> _WHAT IS REQUIRED_: Please output the line containing "Toggle flip on section 4" and all lines that follow it in the data below, exactly, with no pictures.

Start of Block

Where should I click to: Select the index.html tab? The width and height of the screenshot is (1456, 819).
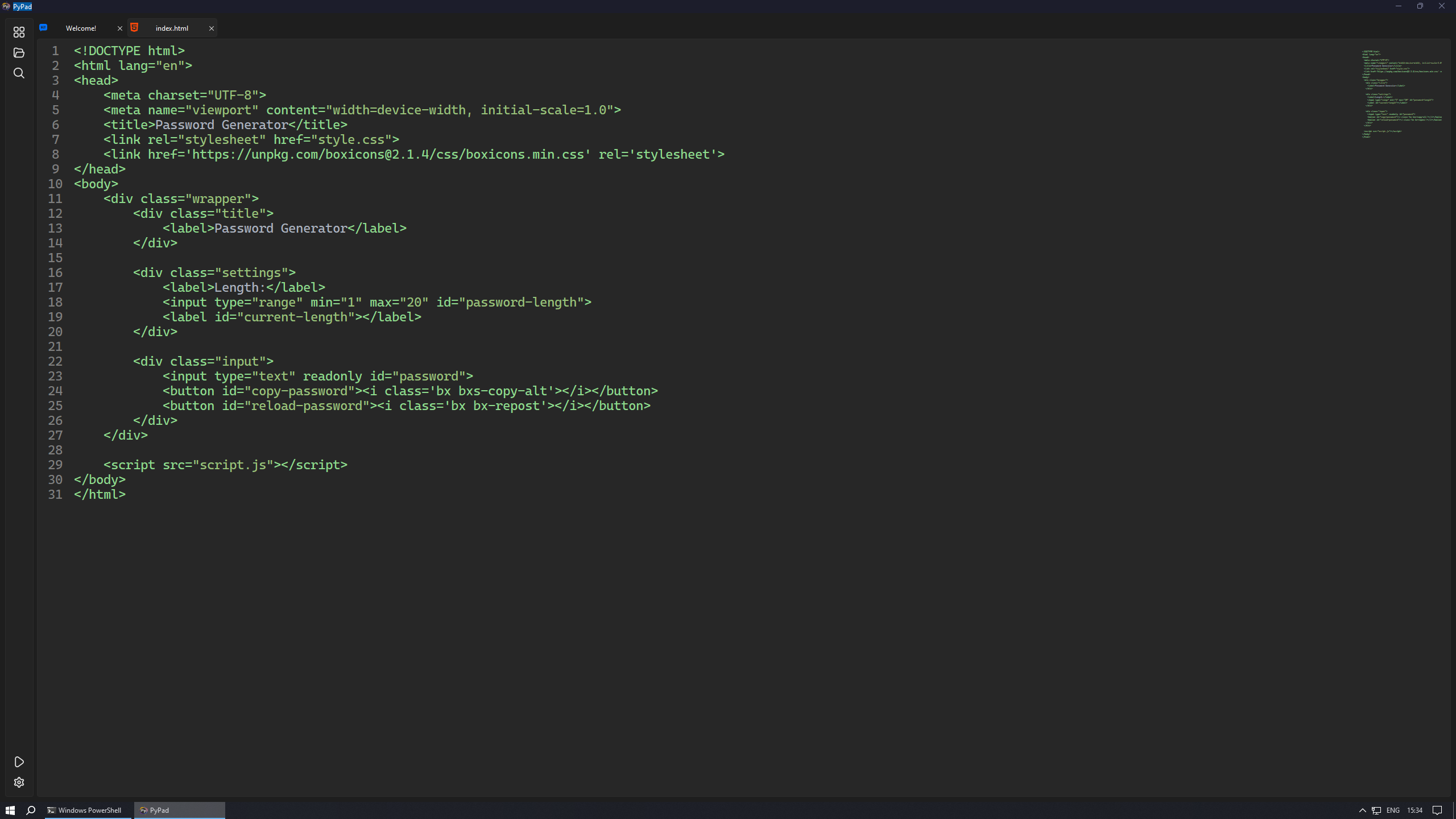pos(172,28)
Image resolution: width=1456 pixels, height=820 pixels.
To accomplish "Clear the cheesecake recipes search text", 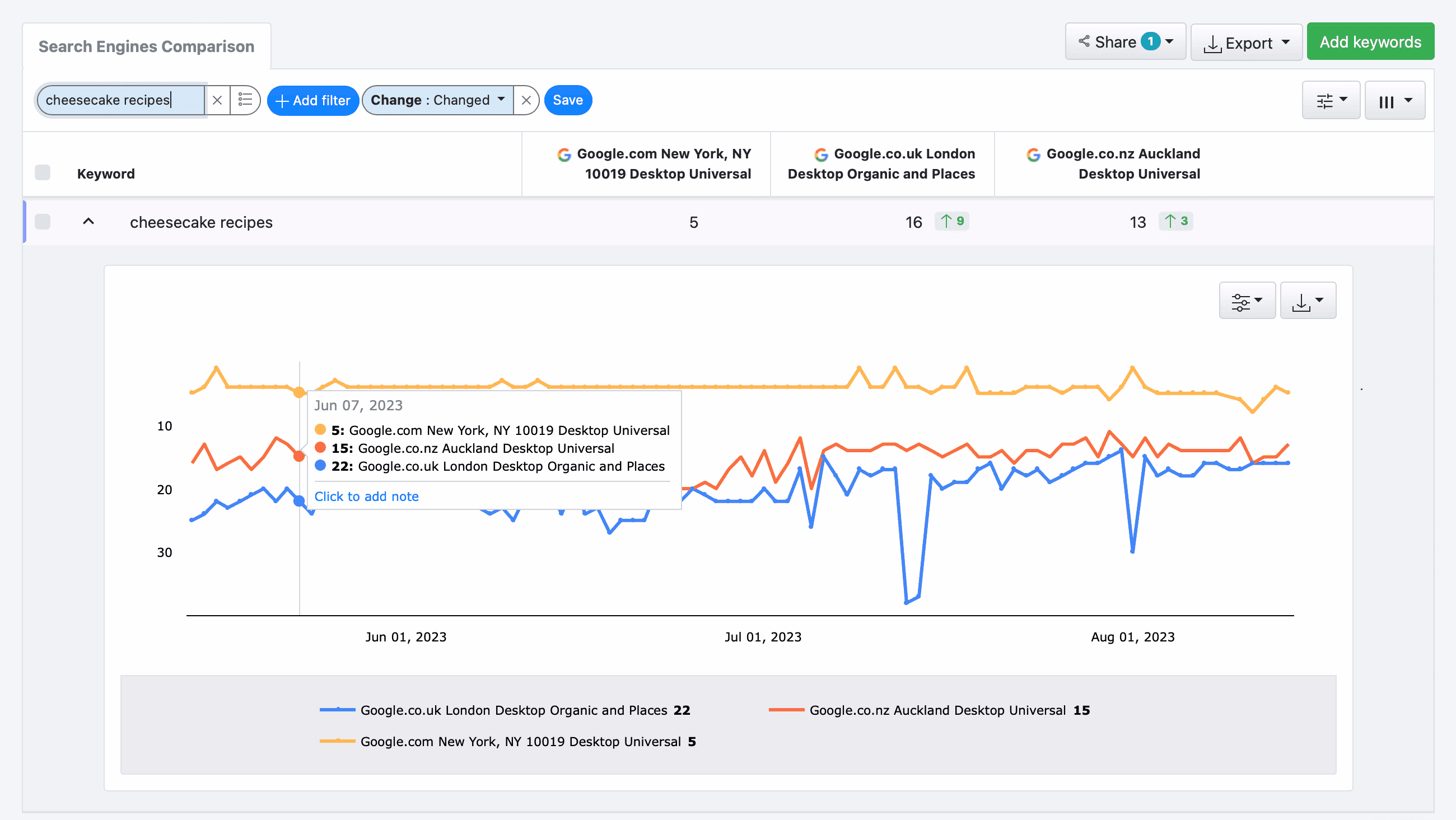I will tap(217, 100).
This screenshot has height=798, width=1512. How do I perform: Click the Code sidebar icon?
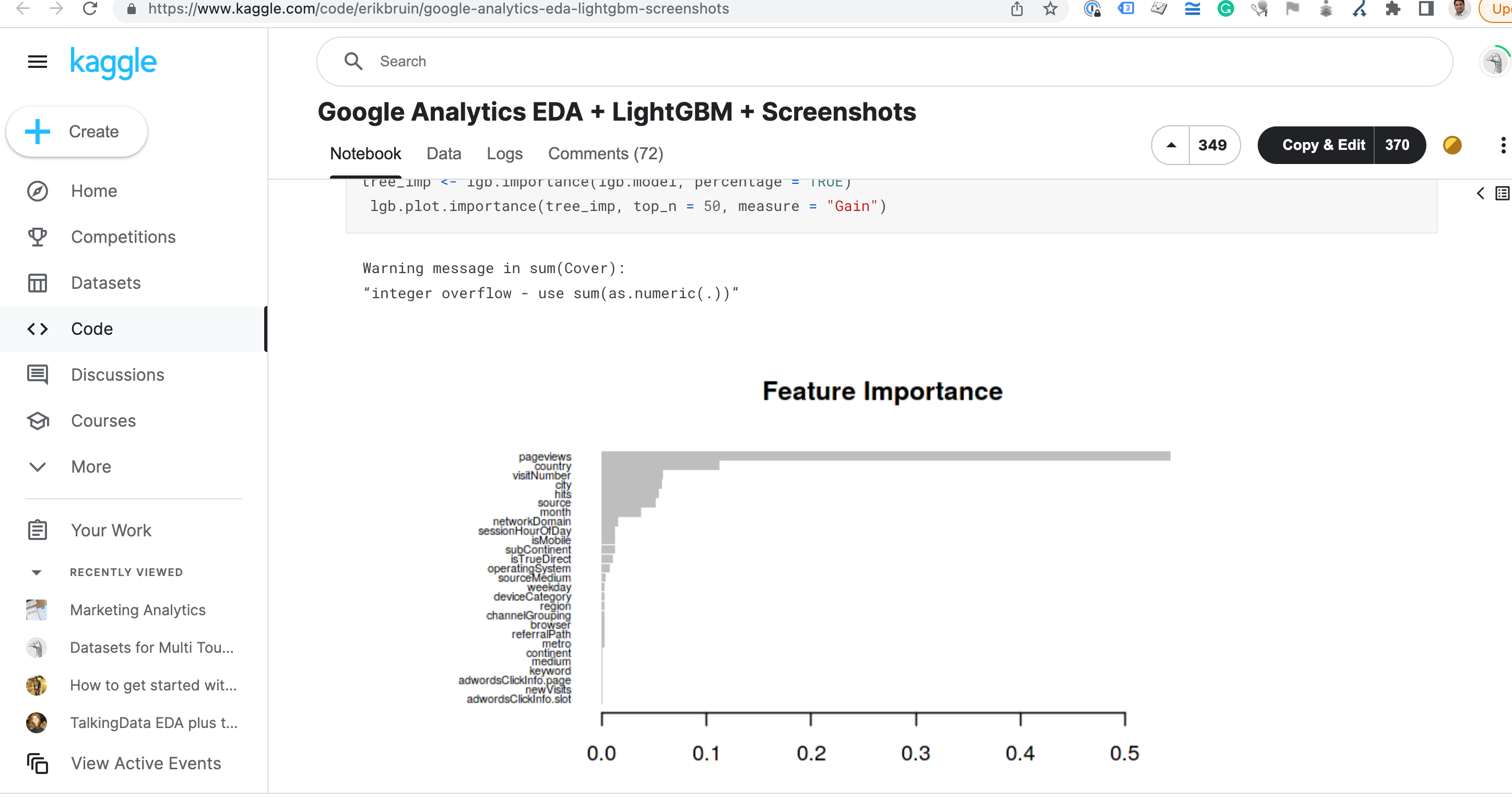[x=37, y=328]
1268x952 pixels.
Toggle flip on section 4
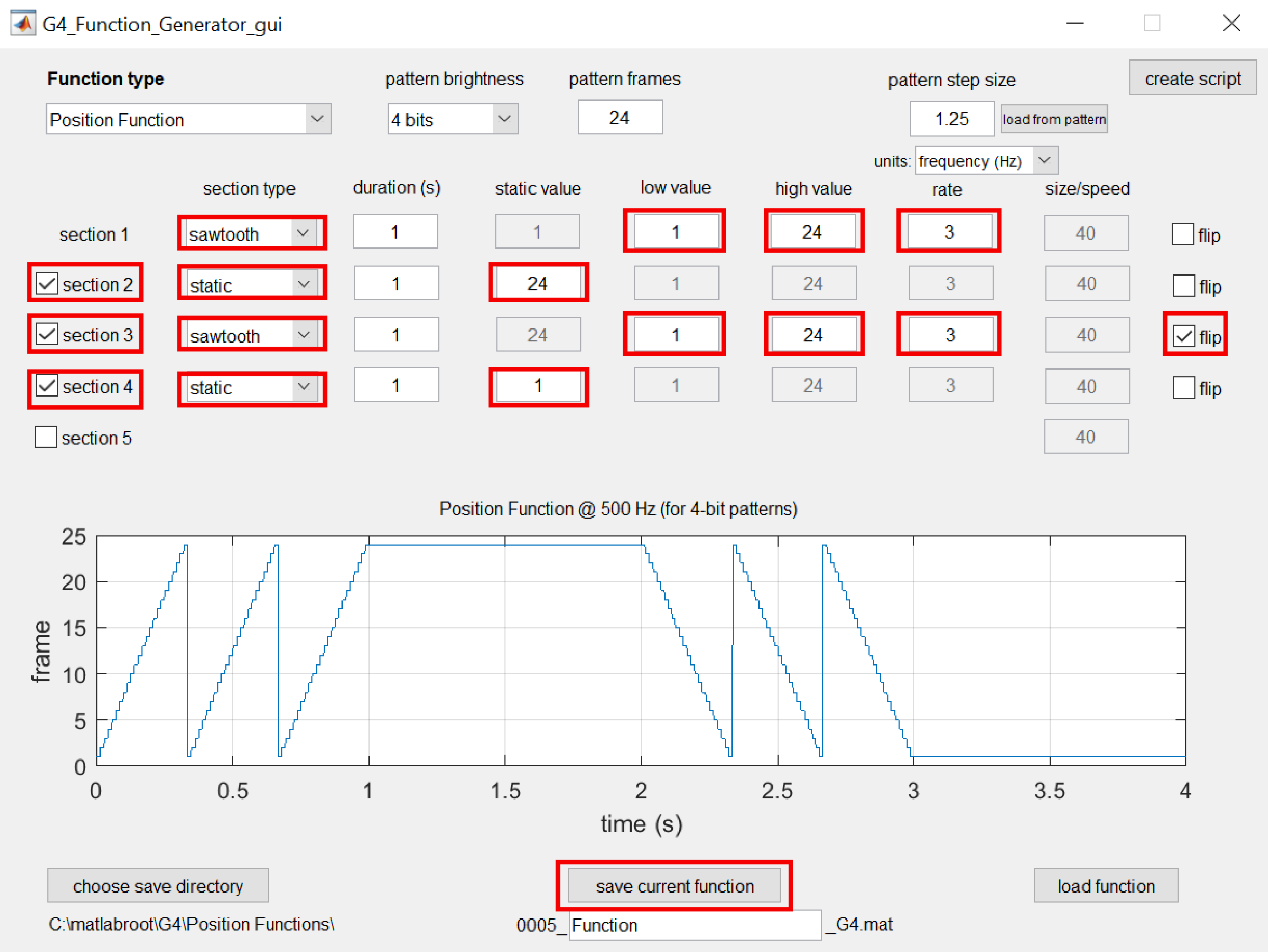pyautogui.click(x=1182, y=388)
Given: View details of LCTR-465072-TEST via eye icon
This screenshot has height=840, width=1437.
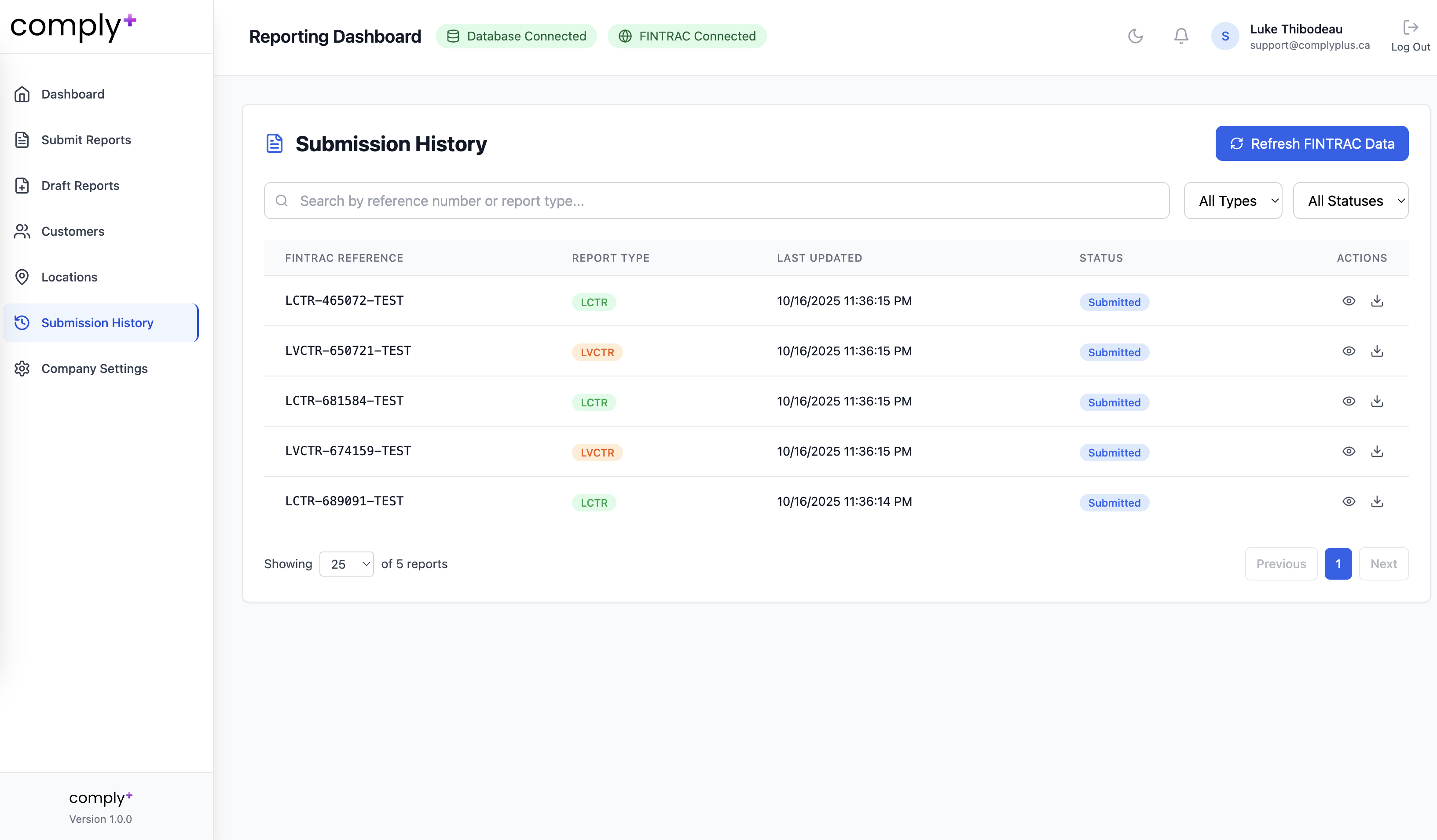Looking at the screenshot, I should coord(1349,301).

End of Block

> _OUTPUT_:
Toggle flip on section 4
pyautogui.click(x=1182, y=388)
Given: View details of LCTR-465072-TEST via eye icon
This screenshot has height=840, width=1437.
Looking at the screenshot, I should coord(1349,301).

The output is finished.